Chair: Yuyuan Ouyang Organizers: Yuyuan Ouyang, Guanghui Lan, Yi Zhou
14:45

Mert Gurbuzbalaban

A Universally Optimal Multistage Accelerated Stochastic Gradient Method

We study the problem of minimizing a strongly convex and smooth function when we have noisy estimates of its gradient. We first provide a framework that can systematically trade-off acceleration and robustness to gradient errors. Building on our framework, we propose a novel multistage accelerated algorithm that is universally optimal in the sense that it achieves the optimal rate both in the deterministic and stochastic case and operates without knowledge of noise characteristics.

15:10

Hilal Asi

joint work with John Duchi

The importance of better models in stochastic optimization

Standard stochastic optimization methods are brittle, sensitive to algorithmic parameters, and exhibit instability outside of well-behaved families of objectives. To address these challenges, we investigate models that exhibit better robustness to problem families and algorithmic parameters.

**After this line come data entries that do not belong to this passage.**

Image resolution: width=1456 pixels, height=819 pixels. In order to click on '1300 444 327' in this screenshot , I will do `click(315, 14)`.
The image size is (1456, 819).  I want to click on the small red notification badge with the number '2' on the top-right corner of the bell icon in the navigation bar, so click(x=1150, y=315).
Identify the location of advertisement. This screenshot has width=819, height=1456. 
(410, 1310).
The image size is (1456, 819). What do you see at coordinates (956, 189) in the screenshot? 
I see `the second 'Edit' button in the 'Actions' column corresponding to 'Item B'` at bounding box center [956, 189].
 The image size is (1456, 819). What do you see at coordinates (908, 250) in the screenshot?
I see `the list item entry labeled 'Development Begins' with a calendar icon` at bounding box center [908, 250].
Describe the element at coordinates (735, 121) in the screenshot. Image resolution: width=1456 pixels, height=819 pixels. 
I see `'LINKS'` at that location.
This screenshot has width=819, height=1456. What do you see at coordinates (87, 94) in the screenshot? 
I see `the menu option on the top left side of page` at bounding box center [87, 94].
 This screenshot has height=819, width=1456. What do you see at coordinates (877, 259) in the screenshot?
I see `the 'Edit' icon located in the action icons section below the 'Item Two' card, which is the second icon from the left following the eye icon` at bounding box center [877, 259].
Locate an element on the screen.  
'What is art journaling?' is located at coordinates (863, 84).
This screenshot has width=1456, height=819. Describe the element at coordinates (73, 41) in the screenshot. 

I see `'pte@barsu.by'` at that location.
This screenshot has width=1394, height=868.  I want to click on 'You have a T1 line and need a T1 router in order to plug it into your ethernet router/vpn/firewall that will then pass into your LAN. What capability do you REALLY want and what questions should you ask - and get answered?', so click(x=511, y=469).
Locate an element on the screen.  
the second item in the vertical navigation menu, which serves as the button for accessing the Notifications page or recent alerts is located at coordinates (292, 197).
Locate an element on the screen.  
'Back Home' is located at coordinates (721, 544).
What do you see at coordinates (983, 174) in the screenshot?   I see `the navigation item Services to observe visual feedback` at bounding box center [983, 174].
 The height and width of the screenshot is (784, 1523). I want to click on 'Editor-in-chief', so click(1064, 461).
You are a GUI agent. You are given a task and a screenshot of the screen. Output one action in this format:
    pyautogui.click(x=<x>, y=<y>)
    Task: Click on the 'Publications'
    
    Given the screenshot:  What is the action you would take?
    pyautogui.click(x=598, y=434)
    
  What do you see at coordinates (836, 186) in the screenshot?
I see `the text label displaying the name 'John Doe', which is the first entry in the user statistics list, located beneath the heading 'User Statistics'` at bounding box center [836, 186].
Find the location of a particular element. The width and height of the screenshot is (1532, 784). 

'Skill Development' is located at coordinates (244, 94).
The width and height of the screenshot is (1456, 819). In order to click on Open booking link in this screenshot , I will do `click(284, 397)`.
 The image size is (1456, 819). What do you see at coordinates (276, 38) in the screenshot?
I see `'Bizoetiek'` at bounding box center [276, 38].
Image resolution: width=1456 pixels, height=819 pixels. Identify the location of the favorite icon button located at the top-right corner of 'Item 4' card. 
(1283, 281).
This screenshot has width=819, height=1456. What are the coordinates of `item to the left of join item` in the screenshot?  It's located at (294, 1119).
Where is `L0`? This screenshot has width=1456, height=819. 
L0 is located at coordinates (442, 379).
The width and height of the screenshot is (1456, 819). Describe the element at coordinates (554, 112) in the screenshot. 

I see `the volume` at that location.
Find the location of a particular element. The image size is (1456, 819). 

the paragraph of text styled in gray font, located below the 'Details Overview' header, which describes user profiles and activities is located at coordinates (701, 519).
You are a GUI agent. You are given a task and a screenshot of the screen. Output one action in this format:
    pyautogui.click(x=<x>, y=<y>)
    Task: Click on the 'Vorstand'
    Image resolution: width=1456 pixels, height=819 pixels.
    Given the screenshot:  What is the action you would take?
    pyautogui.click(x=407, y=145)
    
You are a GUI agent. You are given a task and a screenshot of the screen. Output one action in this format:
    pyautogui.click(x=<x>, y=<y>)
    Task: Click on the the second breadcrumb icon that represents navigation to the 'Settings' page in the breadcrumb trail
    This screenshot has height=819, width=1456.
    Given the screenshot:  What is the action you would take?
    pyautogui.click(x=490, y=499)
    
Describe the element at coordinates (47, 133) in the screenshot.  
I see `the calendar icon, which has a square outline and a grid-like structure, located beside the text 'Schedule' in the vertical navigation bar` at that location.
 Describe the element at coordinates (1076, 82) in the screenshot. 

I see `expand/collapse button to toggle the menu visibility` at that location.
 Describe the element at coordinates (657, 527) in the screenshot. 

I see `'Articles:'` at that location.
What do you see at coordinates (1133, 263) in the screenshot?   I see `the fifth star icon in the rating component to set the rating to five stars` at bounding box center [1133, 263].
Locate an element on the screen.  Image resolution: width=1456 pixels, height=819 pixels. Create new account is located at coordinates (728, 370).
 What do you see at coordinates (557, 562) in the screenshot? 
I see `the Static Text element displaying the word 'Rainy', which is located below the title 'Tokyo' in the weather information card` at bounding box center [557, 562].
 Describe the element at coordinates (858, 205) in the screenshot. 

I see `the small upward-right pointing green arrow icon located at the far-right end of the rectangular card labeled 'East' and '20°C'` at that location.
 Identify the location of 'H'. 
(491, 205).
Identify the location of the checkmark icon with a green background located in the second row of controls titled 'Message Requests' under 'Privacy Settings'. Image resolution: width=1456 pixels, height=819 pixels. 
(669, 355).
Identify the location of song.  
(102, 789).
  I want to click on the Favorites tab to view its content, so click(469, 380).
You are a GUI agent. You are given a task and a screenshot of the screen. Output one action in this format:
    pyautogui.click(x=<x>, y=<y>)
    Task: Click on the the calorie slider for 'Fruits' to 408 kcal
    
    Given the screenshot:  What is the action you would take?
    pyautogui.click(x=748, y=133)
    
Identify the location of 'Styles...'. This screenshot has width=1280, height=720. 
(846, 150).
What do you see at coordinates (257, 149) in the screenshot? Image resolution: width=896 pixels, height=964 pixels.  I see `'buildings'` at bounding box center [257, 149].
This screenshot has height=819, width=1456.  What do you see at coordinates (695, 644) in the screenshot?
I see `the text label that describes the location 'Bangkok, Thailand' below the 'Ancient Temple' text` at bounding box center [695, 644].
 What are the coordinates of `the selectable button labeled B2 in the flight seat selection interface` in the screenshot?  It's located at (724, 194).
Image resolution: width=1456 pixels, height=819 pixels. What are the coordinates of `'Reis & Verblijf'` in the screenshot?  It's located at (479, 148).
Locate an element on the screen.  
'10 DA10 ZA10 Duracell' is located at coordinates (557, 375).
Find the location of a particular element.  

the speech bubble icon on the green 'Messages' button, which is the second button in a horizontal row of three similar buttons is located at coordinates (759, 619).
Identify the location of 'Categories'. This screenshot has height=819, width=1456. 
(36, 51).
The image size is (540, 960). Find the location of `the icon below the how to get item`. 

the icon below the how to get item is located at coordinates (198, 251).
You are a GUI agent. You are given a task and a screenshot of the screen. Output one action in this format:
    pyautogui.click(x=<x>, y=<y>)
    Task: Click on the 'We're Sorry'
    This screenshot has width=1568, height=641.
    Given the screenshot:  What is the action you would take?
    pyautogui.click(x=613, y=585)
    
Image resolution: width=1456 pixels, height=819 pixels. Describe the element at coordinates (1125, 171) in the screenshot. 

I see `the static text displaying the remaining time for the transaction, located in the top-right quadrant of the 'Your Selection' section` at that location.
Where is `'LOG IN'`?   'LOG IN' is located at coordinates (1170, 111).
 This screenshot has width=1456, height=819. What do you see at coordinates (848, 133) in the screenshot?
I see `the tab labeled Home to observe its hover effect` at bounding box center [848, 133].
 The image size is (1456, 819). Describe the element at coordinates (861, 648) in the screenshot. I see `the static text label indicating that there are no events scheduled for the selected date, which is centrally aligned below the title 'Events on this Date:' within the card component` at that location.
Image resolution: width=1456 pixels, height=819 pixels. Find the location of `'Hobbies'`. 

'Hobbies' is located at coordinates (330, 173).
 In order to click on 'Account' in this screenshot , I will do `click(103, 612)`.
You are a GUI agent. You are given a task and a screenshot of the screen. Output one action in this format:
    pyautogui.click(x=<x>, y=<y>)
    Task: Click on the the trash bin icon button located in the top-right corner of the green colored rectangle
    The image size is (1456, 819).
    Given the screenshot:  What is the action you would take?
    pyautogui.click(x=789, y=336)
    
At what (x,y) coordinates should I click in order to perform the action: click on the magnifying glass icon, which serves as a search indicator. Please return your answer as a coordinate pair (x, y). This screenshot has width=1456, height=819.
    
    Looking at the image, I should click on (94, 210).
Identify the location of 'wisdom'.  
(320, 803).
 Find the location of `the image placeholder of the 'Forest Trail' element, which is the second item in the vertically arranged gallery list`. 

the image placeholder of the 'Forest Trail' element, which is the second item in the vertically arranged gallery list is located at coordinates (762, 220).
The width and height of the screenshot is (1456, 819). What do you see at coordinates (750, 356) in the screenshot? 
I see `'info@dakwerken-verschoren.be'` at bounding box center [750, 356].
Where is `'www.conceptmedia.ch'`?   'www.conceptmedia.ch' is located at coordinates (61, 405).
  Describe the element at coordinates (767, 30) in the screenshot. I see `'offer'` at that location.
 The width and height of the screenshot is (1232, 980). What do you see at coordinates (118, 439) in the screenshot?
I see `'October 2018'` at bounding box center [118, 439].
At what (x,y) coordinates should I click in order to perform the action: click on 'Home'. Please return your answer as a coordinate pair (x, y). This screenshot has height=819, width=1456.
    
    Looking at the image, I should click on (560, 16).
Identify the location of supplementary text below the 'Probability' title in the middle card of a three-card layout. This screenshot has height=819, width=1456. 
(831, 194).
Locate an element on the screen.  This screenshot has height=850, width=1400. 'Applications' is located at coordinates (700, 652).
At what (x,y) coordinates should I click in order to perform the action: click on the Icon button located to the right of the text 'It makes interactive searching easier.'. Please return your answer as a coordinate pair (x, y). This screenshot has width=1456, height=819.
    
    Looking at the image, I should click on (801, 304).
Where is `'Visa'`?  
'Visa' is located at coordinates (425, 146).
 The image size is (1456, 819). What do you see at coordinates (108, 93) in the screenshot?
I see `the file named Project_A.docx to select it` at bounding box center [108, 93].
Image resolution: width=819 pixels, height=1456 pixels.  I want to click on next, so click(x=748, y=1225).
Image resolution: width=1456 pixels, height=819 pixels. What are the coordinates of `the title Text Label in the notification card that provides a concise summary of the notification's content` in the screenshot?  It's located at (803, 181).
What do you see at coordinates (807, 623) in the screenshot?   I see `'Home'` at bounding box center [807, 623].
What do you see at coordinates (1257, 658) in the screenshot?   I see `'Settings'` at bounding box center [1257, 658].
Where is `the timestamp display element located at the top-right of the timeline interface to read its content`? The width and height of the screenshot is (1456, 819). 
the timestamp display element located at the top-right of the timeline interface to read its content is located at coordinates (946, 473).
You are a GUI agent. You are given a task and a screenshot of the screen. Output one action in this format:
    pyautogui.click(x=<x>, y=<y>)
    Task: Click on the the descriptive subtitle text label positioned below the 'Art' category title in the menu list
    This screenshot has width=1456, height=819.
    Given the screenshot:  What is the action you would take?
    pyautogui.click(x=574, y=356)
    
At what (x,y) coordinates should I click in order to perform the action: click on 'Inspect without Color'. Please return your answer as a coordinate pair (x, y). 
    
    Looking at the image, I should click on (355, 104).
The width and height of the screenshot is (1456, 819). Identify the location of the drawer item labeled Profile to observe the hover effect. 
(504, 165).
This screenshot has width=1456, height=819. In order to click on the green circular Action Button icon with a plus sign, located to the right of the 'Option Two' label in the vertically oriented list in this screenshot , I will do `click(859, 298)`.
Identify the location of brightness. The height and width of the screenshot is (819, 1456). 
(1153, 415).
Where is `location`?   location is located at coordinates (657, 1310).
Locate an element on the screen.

With appropriately accurate models, which we call the aProx family, stochastic methods can be made stable, provably convergent and asymptotically optimal. We highlight the importance of robustness and accurate modeling with a careful experimental evaluation of convergence time and algorithm sensitivity.

15:35

Damien Scieur

joint work with Alexandre d'Aspremont, Raghu Bollapragada

Nonlinear Acceleration of Momentum and Primal-Dual Algorithms

We describe a convergence acceleration scheme for multistep optimization algorithms. The extrapolated solution is written as a nonlinear average of the iterates produced by the original optimization algorithm. Our scheme handles algorithms with momentum terms such as Nesterov's accelerated method, or primal-dual methods. The weights are computed via a simple linear system and we analyze performance in both online and offline modes. We use Crouzeix's conjecture to show that acceleration performance is controlled by the solution of a Chebyshev problem.